*Extracted data:*

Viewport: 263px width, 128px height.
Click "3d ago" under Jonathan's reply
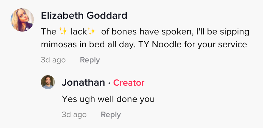pyautogui.click(x=74, y=115)
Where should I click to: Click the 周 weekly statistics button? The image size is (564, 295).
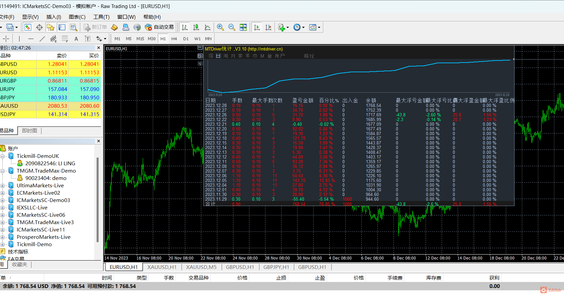tap(226, 56)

*How to complete this task:* Only the lines from the one containing "under Jonathan's reply" through the last line of the entries belong in the answer, given again exactly. Images stay out.

*Solution for this problem:*
Click "3d ago" under Jonathan's reply
pyautogui.click(x=74, y=115)
Where should I click to: Click the 周 weekly statistics button? The image size is (564, 295).
tap(226, 56)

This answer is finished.